### Try it
An exact copy of every record is the required answer.

### Data
--- --- ---

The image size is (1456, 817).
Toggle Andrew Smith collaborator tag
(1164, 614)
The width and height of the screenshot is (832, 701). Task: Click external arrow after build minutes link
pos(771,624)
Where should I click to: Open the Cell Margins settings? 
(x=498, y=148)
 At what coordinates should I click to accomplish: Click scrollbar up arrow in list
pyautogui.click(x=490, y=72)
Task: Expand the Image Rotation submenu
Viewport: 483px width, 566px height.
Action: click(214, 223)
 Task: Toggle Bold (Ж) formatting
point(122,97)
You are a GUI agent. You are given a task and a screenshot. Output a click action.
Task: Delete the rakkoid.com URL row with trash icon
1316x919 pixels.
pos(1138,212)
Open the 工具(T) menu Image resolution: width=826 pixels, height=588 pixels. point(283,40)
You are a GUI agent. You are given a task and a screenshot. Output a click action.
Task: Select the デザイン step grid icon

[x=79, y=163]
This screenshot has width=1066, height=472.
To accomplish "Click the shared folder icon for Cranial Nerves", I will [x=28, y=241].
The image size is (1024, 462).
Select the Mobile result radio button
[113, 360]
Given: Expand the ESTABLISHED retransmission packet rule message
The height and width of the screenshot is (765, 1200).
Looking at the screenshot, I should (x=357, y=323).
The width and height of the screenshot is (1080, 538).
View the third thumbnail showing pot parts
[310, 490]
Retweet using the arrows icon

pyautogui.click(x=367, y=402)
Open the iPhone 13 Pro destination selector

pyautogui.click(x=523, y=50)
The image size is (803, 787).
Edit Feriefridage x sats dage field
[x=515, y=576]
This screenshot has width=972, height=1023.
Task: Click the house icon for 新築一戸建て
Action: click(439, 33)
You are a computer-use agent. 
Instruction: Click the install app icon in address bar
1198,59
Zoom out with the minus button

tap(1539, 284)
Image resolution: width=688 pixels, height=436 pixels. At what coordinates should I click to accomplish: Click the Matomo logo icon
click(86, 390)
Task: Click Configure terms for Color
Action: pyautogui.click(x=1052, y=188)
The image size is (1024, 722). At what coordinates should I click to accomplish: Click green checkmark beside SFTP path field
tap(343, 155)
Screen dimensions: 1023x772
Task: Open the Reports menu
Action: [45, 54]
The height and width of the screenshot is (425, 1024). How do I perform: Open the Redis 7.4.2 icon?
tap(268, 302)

--- --- ---

### Response to the exercise
The image size is (1456, 817).
Toggle Andrew Smith collaborator tag
(1164, 614)
The width and height of the screenshot is (832, 701). Task: Click external arrow after build minutes link
pos(771,624)
Where should I click to: Open the Cell Margins settings? 
(x=498, y=148)
 At what coordinates should I click to accomplish: Click scrollbar up arrow in list
pyautogui.click(x=490, y=72)
Task: Expand the Image Rotation submenu
Viewport: 483px width, 566px height.
Action: click(214, 223)
 Task: Toggle Bold (Ж) formatting
point(122,97)
You are a GUI agent. You are given a task and a screenshot. Output a click action.
Task: Delete the rakkoid.com URL row with trash icon
1316x919 pixels.
pos(1138,212)
Open the 工具(T) menu Image resolution: width=826 pixels, height=588 pixels. point(283,40)
You are a GUI agent. You are given a task and a screenshot. Output a click action.
Task: Select the デザイン step grid icon

[x=79, y=163]
This screenshot has width=1066, height=472.
To accomplish "Click the shared folder icon for Cranial Nerves", I will [x=28, y=241].
The image size is (1024, 462).
Select the Mobile result radio button
[113, 360]
Given: Expand the ESTABLISHED retransmission packet rule message
The height and width of the screenshot is (765, 1200).
Looking at the screenshot, I should (x=357, y=323).
The width and height of the screenshot is (1080, 538).
View the third thumbnail showing pot parts
[310, 490]
Retweet using the arrows icon

pyautogui.click(x=367, y=402)
Open the iPhone 13 Pro destination selector

pyautogui.click(x=523, y=50)
The image size is (803, 787).
Edit Feriefridage x sats dage field
[x=515, y=576]
This screenshot has width=972, height=1023.
Task: Click the house icon for 新築一戸建て
Action: click(439, 33)
You are a computer-use agent. 
Instruction: Click the install app icon in address bar
1198,59
Zoom out with the minus button

tap(1539, 284)
Image resolution: width=688 pixels, height=436 pixels. At what coordinates should I click to accomplish: Click the Matomo logo icon
click(86, 390)
Task: Click Configure terms for Color
Action: pyautogui.click(x=1052, y=188)
The image size is (1024, 722). At what coordinates should I click to accomplish: Click green checkmark beside SFTP path field
tap(343, 155)
Screen dimensions: 1023x772
Task: Open the Reports menu
Action: [45, 54]
The height and width of the screenshot is (425, 1024). How do I perform: Open the Redis 7.4.2 icon?
tap(268, 302)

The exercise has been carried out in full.